#### WORK REQUEST:
Work out how many lines in the data below contain the string "field", and reply with that figure alone.

* * *

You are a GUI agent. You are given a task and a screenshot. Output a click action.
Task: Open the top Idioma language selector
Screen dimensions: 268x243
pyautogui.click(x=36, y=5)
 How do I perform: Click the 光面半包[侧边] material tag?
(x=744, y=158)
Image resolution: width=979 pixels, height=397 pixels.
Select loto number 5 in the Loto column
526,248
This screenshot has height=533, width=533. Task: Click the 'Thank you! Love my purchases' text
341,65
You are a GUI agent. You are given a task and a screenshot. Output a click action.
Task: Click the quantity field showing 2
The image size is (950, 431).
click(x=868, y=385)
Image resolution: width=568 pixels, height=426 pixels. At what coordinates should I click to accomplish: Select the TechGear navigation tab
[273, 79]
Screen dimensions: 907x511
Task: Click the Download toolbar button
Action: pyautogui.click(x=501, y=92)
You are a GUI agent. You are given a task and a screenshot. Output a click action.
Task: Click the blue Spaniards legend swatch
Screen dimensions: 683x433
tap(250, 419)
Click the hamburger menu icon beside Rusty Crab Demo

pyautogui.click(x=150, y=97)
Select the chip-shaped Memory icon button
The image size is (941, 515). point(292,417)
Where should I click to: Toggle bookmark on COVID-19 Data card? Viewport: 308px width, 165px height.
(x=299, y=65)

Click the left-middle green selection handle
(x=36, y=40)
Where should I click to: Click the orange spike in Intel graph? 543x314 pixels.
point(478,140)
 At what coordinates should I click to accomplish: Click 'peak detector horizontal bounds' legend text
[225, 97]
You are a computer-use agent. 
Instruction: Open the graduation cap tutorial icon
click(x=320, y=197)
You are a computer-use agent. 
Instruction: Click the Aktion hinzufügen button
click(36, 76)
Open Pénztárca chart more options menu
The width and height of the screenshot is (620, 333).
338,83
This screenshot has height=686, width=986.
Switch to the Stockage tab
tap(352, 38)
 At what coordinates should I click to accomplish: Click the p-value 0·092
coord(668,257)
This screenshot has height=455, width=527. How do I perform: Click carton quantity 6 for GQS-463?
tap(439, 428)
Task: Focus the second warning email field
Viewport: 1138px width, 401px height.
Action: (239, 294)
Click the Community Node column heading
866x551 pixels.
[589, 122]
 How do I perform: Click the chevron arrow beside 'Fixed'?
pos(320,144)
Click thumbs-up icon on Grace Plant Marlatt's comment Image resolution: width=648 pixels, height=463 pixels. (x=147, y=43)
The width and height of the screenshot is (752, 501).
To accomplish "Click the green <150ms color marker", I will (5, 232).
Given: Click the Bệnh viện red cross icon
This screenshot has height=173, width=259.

* * *

#### REPLY:
2